[Your assignment] An exact copy of the records below is needed, with every picture left out.

[Supplied records]
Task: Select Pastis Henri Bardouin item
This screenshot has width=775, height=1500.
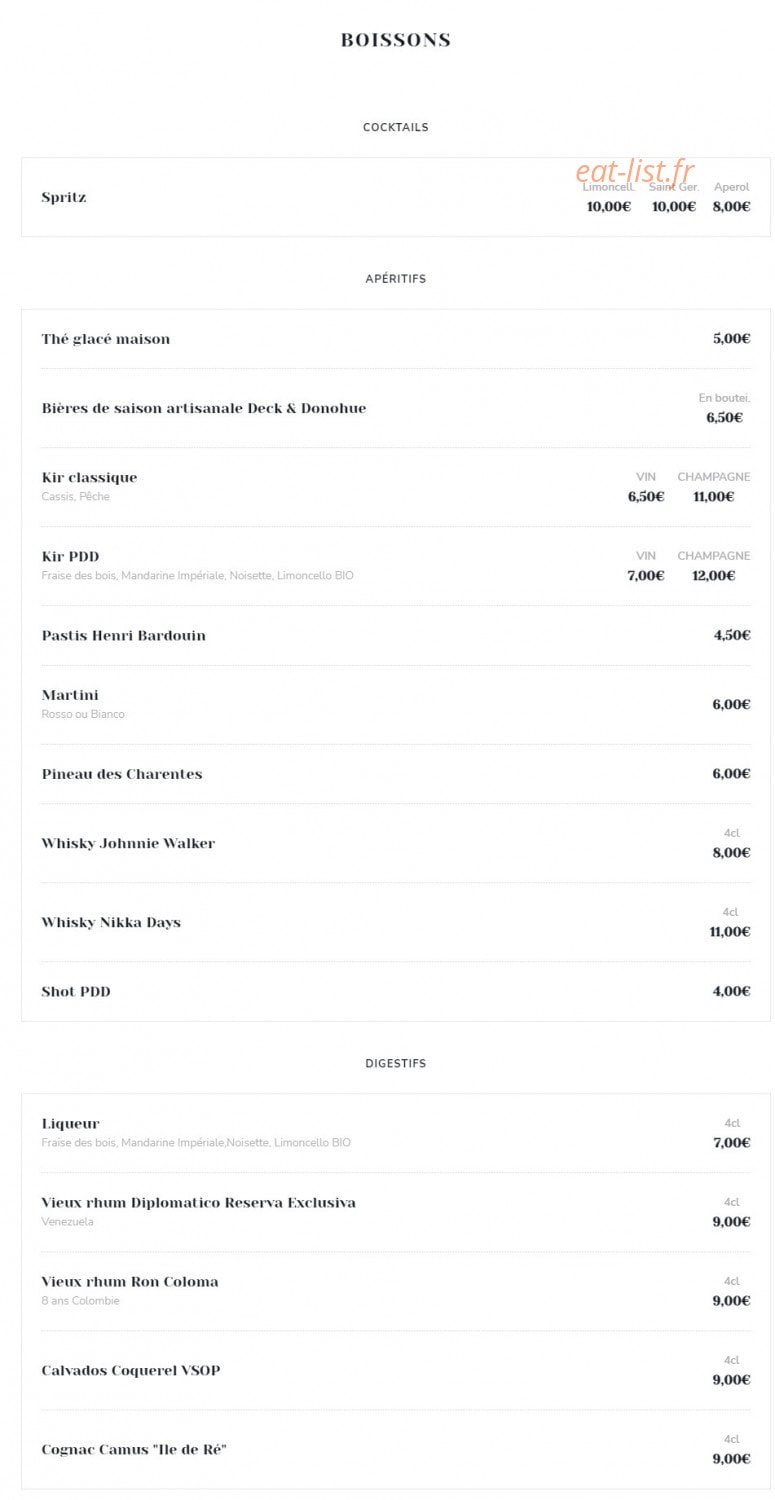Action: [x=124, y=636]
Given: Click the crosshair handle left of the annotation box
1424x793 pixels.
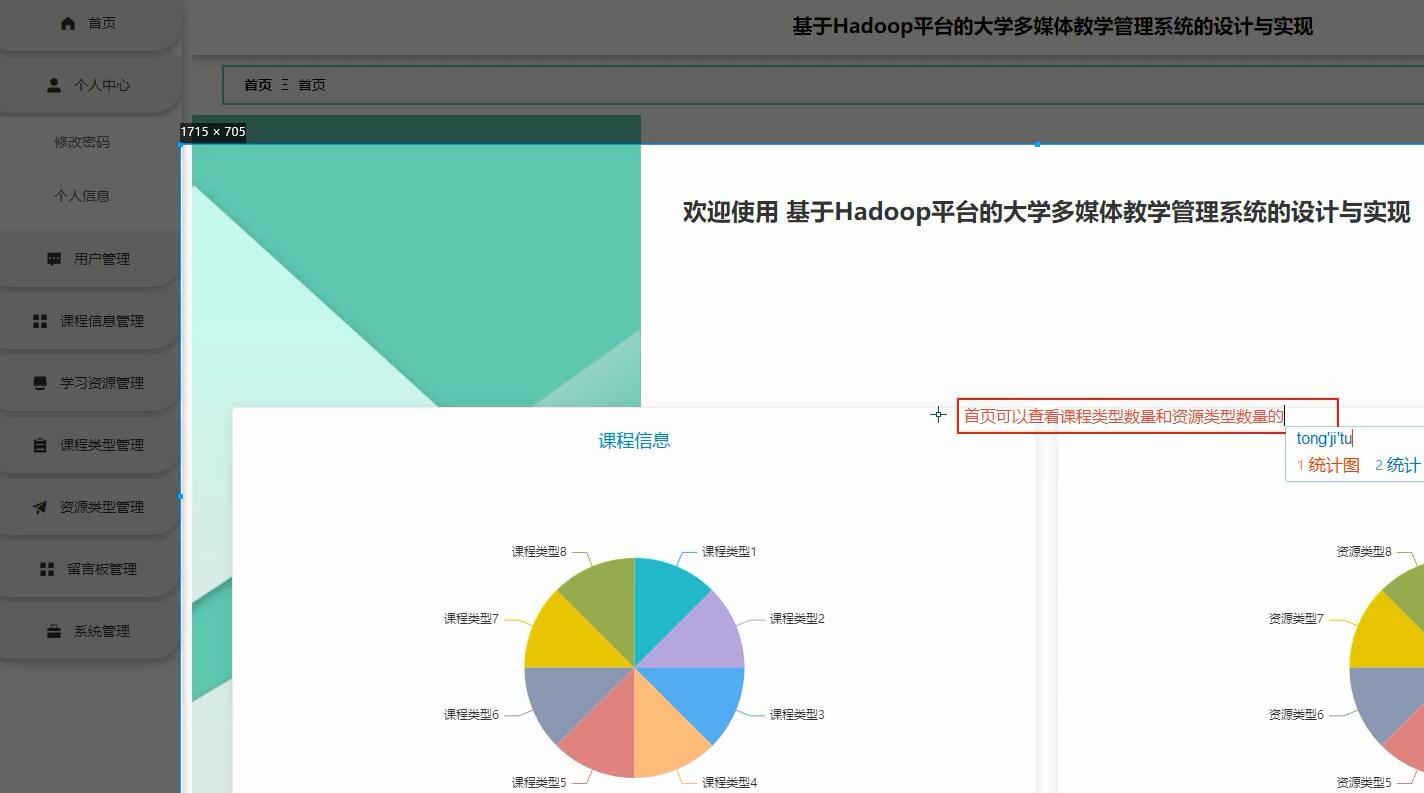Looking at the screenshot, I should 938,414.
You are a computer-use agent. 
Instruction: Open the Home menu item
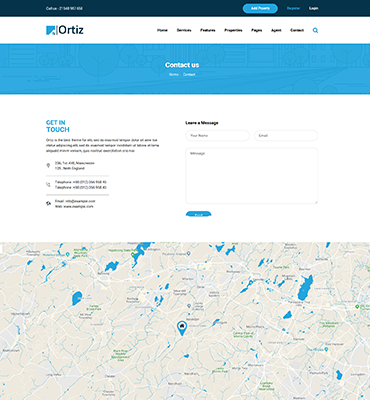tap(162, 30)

[Result for this exercise]
Task: Select Pastis Henri Bardouin item
This screenshot has width=775, height=1500.
Action: [x=124, y=636]
Given: Click the crosshair handle left of the annotation box
1424x793 pixels.
Looking at the screenshot, I should 938,414.
You are a computer-use agent. 
Instruction: Open the Home menu item
tap(162, 30)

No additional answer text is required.